### [Exercise brief]
Reproduce only this stretch of the listing below: from the line with "Go to the Australian Stores tab" through the line with "This screenshot has width=1280, height=800.", exactly as written, with pictures excluded.

### [Supplied material]
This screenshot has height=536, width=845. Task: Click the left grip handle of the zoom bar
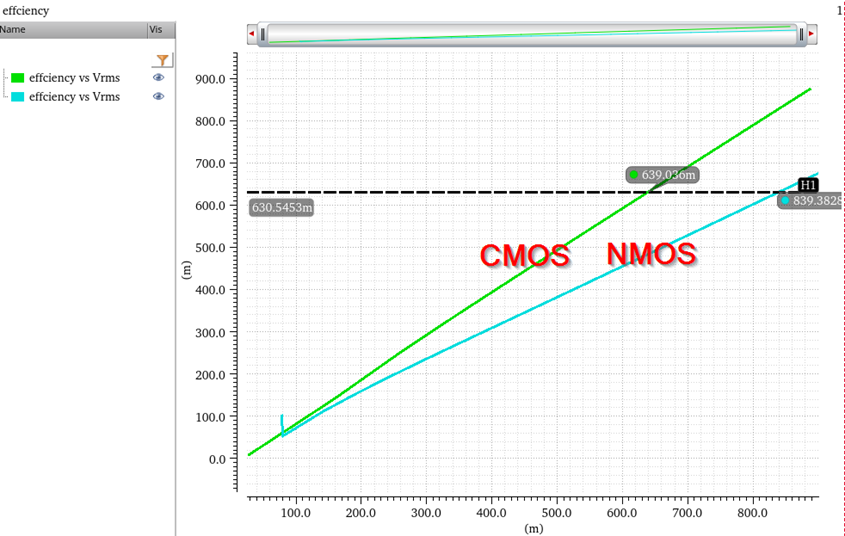point(263,35)
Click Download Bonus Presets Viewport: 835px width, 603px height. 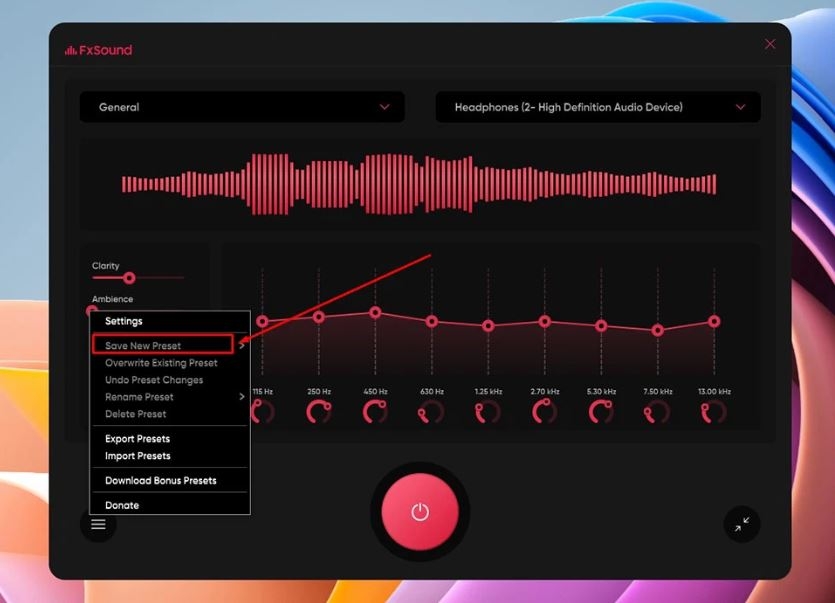pos(161,480)
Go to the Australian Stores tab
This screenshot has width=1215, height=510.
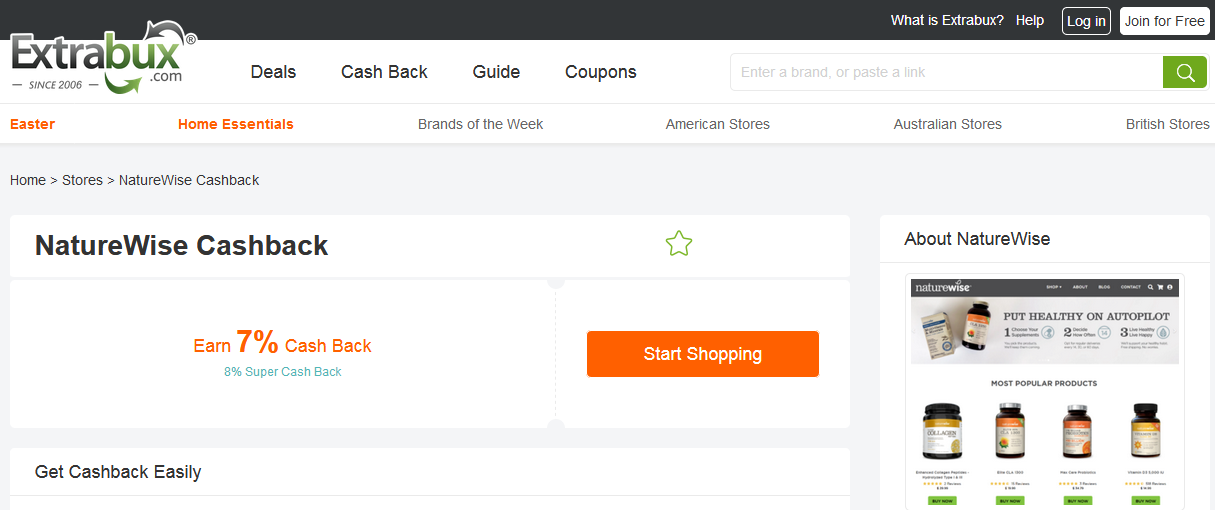click(947, 124)
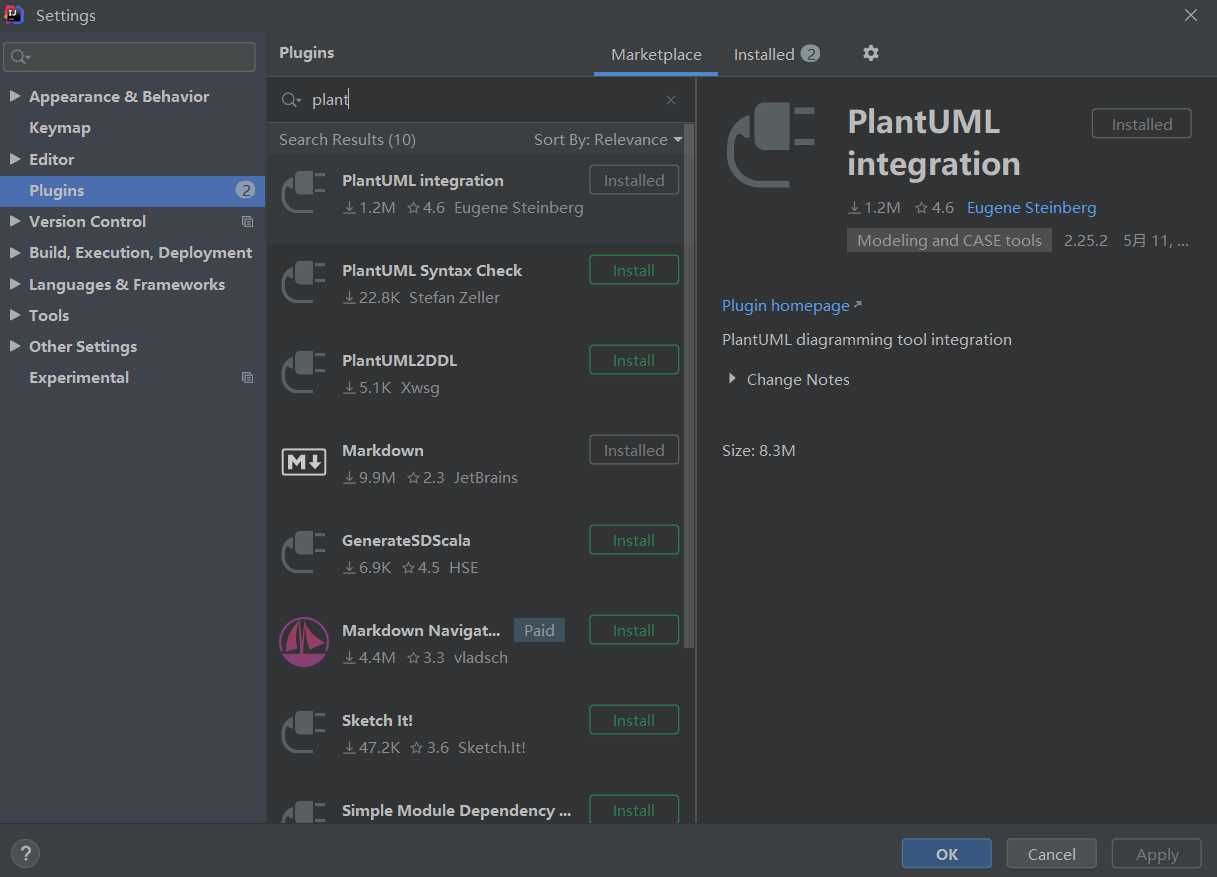Click the plugin list vertical scrollbar
The image size is (1217, 877).
coord(688,400)
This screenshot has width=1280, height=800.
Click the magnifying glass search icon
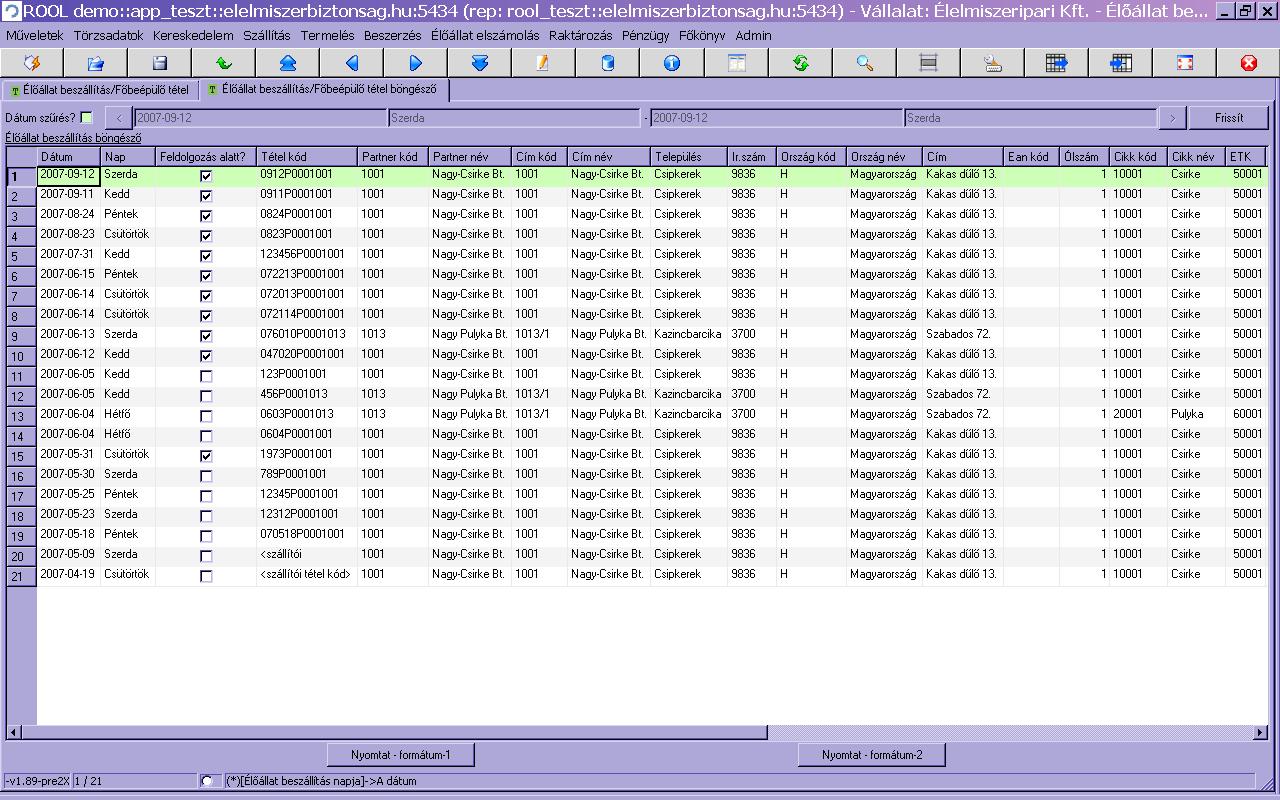point(864,63)
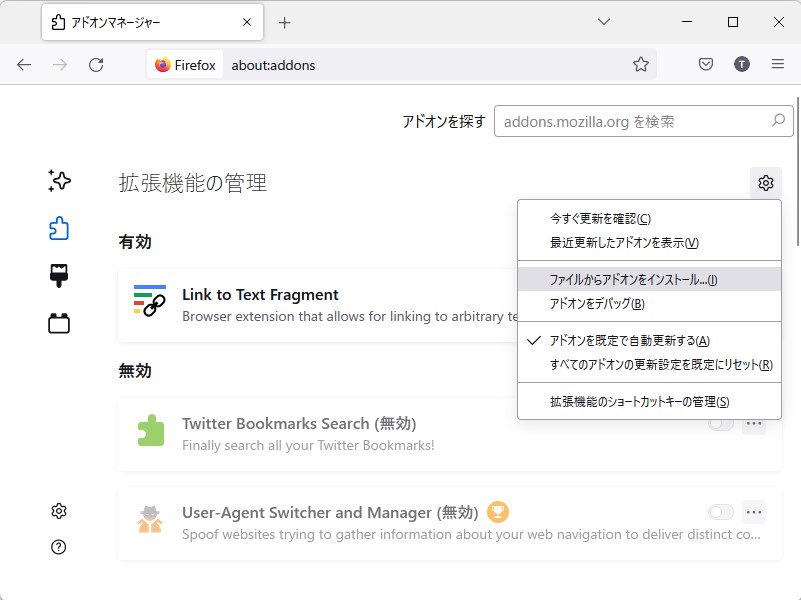Open a new tab with the + button
Viewport: 801px width, 600px height.
point(286,21)
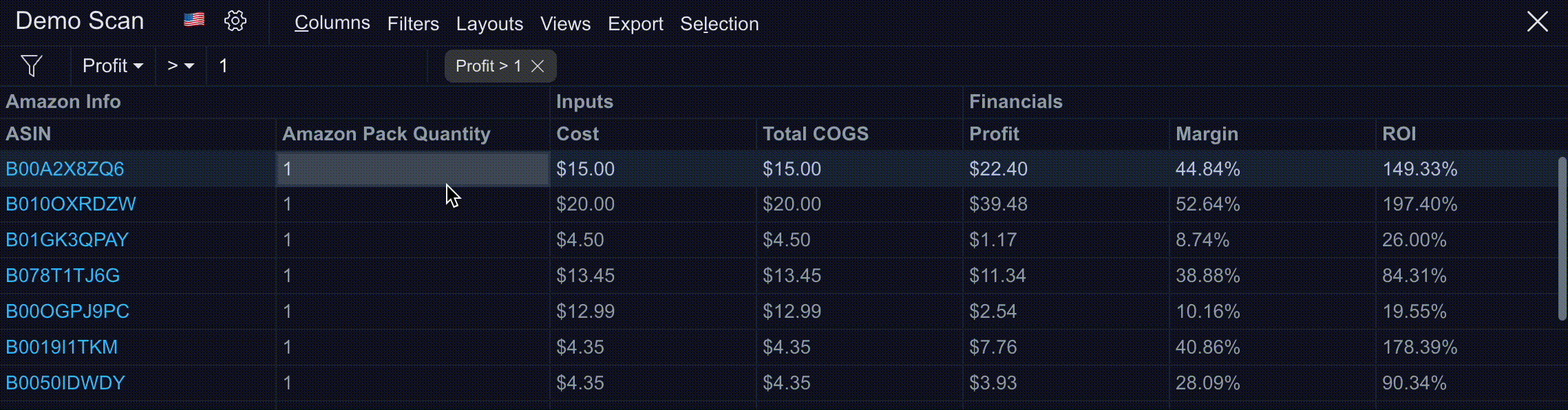The width and height of the screenshot is (1568, 410).
Task: Open the settings gear icon
Action: point(235,21)
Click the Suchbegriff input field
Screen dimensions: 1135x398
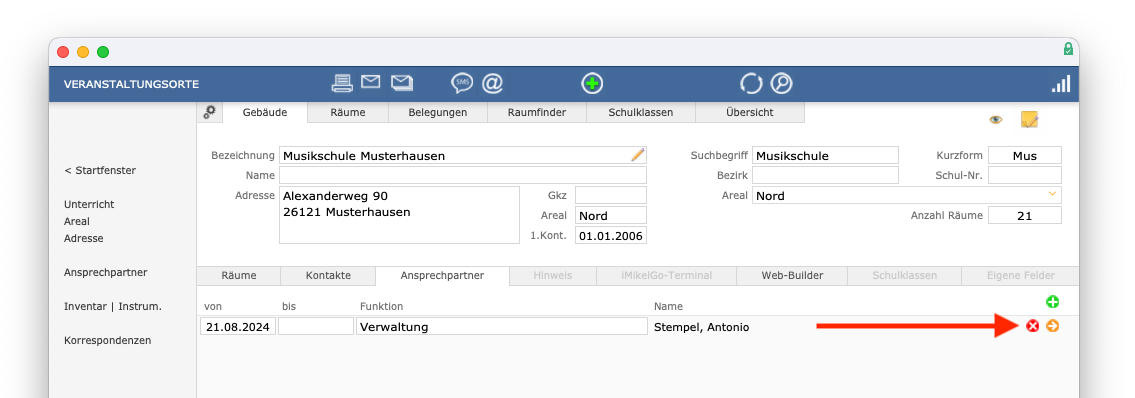tap(825, 155)
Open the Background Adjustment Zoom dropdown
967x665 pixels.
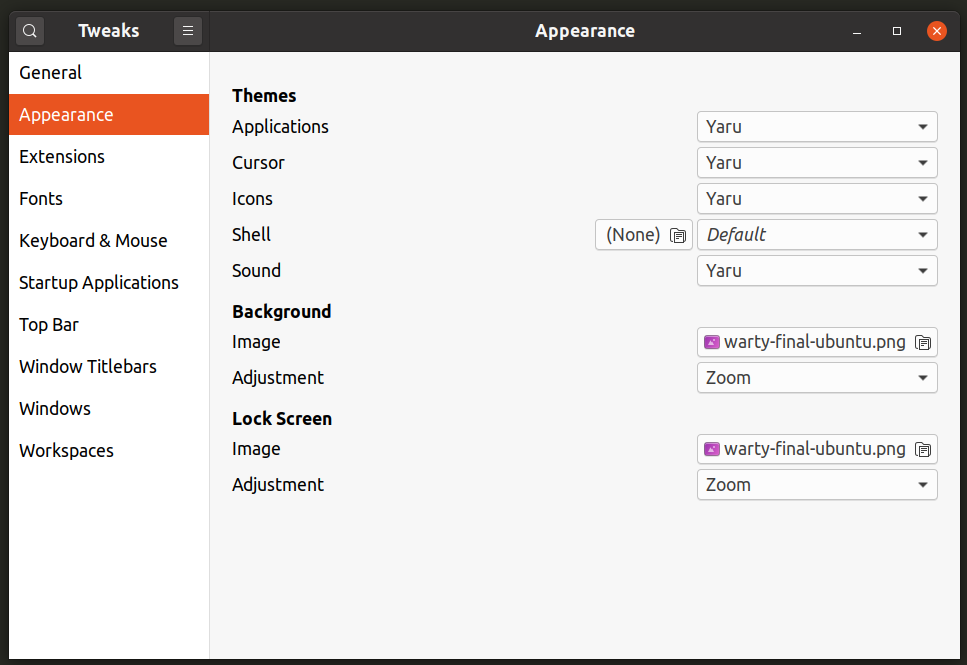tap(817, 378)
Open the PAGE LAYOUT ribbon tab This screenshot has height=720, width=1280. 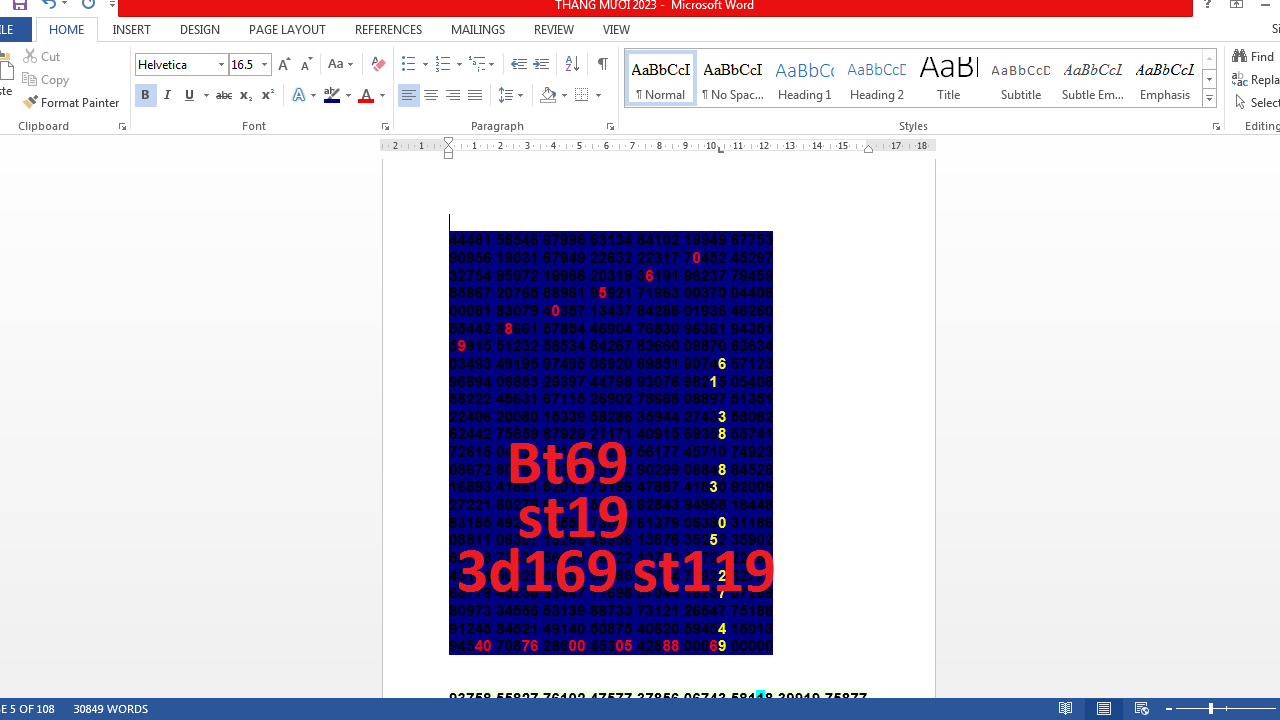[x=287, y=29]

### [Response area]
Go to the Australian Stores tab
This screenshot has width=1215, height=510.
click(947, 124)
Click the plugin list vertical scrollbar
The image size is (1217, 877).
coord(688,400)
This screenshot has width=1280, height=800.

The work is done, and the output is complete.